A Mormon farming town that became a casino town
The first Mormon settlers attempted to establish farms on the Mesquite Flat in 1880 as part of the larger Bunkerville-Virgin River settlement effort. The early attempts struggled with floods, malaria, and the difficulty of irrigating from the Virgin River, and the settlement was abandoned several times before holding permanently in the 1890s. Through the early-to-mid 20th century Mesquite was a quiet farming-and-ranching town of a few hundred. The pivot moment was 1979, when the Peppermill Casino (later the Oasis) opened on the I-15 corridor — by Nevada law gambling was permitted, and Mesquite became the closest casino town to southwest Utah and northwest Arizona.
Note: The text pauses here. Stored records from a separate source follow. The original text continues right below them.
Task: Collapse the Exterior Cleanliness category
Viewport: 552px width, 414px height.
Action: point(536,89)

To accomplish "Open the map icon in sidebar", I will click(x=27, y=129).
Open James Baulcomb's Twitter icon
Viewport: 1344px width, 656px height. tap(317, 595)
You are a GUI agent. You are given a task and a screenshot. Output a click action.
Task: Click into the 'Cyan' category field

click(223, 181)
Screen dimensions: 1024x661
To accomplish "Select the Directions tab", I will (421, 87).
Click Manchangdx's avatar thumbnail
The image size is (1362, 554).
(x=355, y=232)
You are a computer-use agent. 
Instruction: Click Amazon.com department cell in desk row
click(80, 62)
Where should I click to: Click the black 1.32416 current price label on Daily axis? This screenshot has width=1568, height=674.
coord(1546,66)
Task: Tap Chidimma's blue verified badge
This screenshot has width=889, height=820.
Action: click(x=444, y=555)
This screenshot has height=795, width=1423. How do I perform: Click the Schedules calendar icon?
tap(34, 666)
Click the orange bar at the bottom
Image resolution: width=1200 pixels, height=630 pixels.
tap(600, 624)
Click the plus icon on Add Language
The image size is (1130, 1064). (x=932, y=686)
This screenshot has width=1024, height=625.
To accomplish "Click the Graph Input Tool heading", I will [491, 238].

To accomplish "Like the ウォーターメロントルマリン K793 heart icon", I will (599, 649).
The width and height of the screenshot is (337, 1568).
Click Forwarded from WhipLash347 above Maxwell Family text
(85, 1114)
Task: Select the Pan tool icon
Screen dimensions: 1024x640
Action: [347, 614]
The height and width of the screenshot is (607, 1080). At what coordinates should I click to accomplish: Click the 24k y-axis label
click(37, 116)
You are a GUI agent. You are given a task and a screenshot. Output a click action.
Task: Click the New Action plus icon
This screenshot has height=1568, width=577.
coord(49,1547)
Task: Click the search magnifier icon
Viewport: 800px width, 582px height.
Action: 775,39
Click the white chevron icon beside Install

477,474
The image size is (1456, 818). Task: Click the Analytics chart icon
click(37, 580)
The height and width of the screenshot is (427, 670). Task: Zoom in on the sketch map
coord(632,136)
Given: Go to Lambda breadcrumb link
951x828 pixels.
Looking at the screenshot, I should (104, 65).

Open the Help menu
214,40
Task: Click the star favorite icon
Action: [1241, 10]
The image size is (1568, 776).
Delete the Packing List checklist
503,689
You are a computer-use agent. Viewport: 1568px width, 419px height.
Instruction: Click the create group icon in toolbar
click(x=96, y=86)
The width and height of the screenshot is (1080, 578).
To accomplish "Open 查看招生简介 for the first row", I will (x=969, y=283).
Through the 1990s and 2000s the town built out CasaBlanca, the Eureka, and the Virgin River Hotel and Casino, and the population grew from around 2,000 to over 20,000.
A six-course golf market
Mesquite is one of the densest concentrations of public-access golf in the Mountain West. Wolf Creek Golf Club is the headline course — a 2000-built Dennis Rider design that runs through severely eroded canyon country in a way that has made it a destination course for golf travelers. Falcon Ridge, Conestoga, CasaBlanca, Oasis, and Palms round out the public-access roster. The combination of low elevation (1,594 ft, the lowest of any town in the regional orbit) and southern Nevada climate produces a year-round playing season. Most of the courses run resort packages with the I-15 hotels.
The Virgin River Gorge connection
I-15 connects St. George to Mesquite through the Virgin River Gorge — a thirty-mile cut through the Beaver Dam Mountains that is one of the more dramatic stretches of interstate highway in the country. The gorge is a continuous slot through the Pakoon Mountains with the Virgin River running parallel to the freeway. The Virgin River Gorge also holds the Virgin River Gorge climbing area — a world-class limestone sport-climbing destination with bolted lines from 5.10 through 5.14, treated by 435 climbers as their home crag despite being on the Arizona side of the line. The BLM-managed Virgin River Canyon Recreation Area campground (77 sites) sits at the bottom of the gorge.
What the town is structured around
I-15 runs east–west through the heart of Mesquite, with the casino-and-resort corridor on the freeway frontage and the older town grid and golf-anchored subdivisions stepping back to the south and north. Mesquite is small enough to walk through but built to drive — the resorts, the golf, the residential subdivisions, and the older agricultural ground all sit on different parcels along the freeway. It is the single most-used cross-border town for Washington County residents, and the only place inside an hour's drive of St. George where Nevada-style hospitality is fully available.